From: JCPAinfo
Vol. 2, No.
17
December 4, 2002 • 29 Kislev 5763
Last week, Prime Minister Ariel Sharon won the Likud leadership
primary. He will be the party’s candidate for Prime Minister
in the
Israeli elections on January 28, 2003. The following are excerpts
from
remarks made by former Ambassador Martin Indyk at a panel
discussion on the upcoming elections, held at the Saban Center for
Middle East Policy on November 25, 2002. Ambassador Indyk is
currently the Center’s director. Transcripts from the discussion
can be
found at www.brookings.edu/dybdocroot/sabancenter/
What I thought would be most useful …is to look at the impact on U.S.
interests and U.S. policies both of the election campaign itself, which
is going
to run through until January 28, and also the impact of its potential
outcome.
First I should say I was just in Israel last week and had a chance
to
talk with both Prime Minister Sharon and with Amram Mitzna, the new
leader of
the Labor Party. So I have some first-hand sense of where they're coming
from. In terms of what happens in the campaign itself, obviously the
campaign is being conducted in the midst of an intense
Israeli-Palestinian confrontation. In the last ten days Israel lost
28
people killed in three
terrorist attacks -- two toddlers, four teenagers, grandmothers,
grandfathers. That kind of incidence of terrorism puts a great deal
of
pressure on
what has become a right wing caretaker government now that the Labor
Party has left the national unity government. That government is no
longer
constrained by Labor's participation as Defense Minister Ben-Eliezer,
the leader of the Labor Party and as Foreign Minister Shimon Peres
tended to
constrain the activities of the previous government.

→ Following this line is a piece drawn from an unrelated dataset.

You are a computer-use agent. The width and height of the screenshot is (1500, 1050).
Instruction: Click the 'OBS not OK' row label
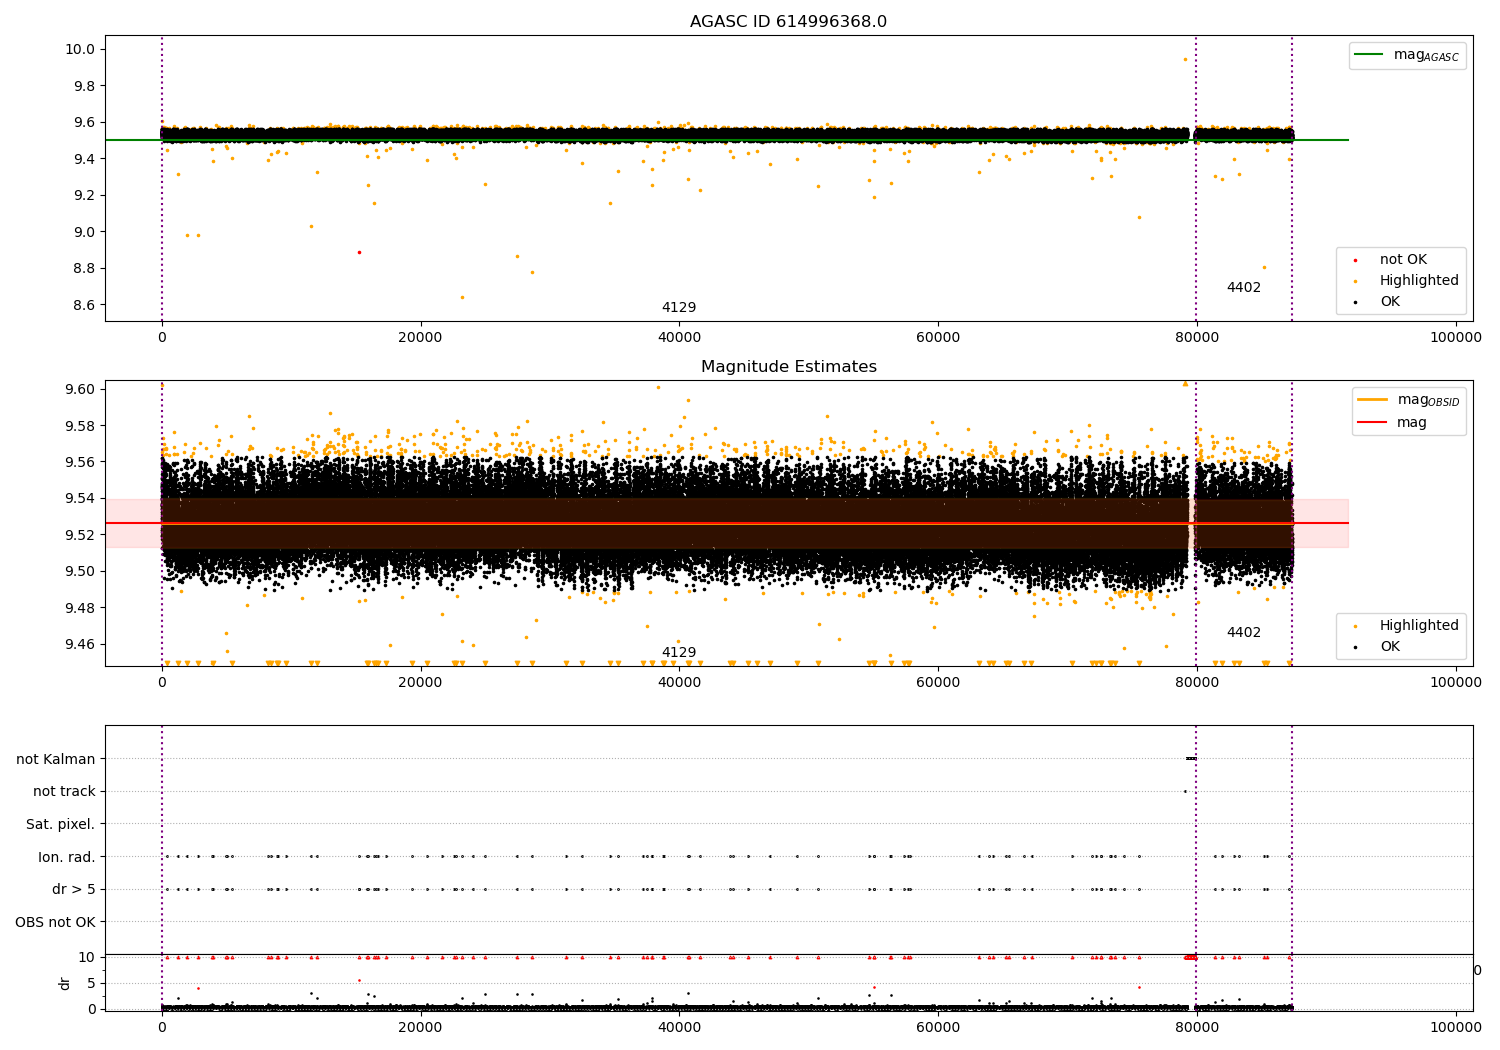click(55, 922)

Now Fouad, the former Defense Minister, has been replaced by Mofaz,
the
former Chief of Staff, who is the strongest advocate in Israel for
Arafat's
eviction. And Shimon Peres has been replaced as Foreign Minister by
B.B.
Netanyahu who is making Arafat's eviction one of the centerpieces of
his
campaign against Sharon. He is criticizing Sharon for being too soft
on
terror, bragging that he knew how to stop the terror when he was Prime
Minister.
Nevertheless, through the election campaign I believe that Sharon is
not
likely to stray from his current course of relative restraint, sending
the army
back into cities like Bethlehem and Hebron which he did in the face
of
the last terrorist attacks, trying to clean up those areas where the
terrorists
came from, targeted operations likely to continue in Gaza. But I don't
expect that Sharon, despite the change in his cabinet and despite his
own
preference for the eviction of Arafat, I don't expect that he will
actually move on Arafat's compound and I don't expect that there's
going
to be some
kind of all-out offensive on Gaza to clean out Hamas' infrastructure
there.
Why? Well, first of all maintaining good relations with the United
States is essential to the Prime Minister's campaign…. Sharon knows
that
bad
relations with the United States damaged the Likud incumbents, both
Shamir and Netanyahu, and contributed to their defeat in their
reelection bids.
He knows that the Israeli electorate values the relationship with the
United States even more during this prolonged crisis and they give
Sharon great
credit for cementing relations with the Bush Administration. That's
an
electoral advantage to Sharon.
He also knows that he needs U.S. economic backing in the form of loan
guarantees to stabilize the Israeli economy. Today his Director of
his
office,
Dubbie Weisglass, and the Director General of the Finance Ministry,
are
meeting with Condoleezza Rice in an effort to secure some $7 to $10
billion
worth of loan guarantees in order to stabilize Israel's credit rating.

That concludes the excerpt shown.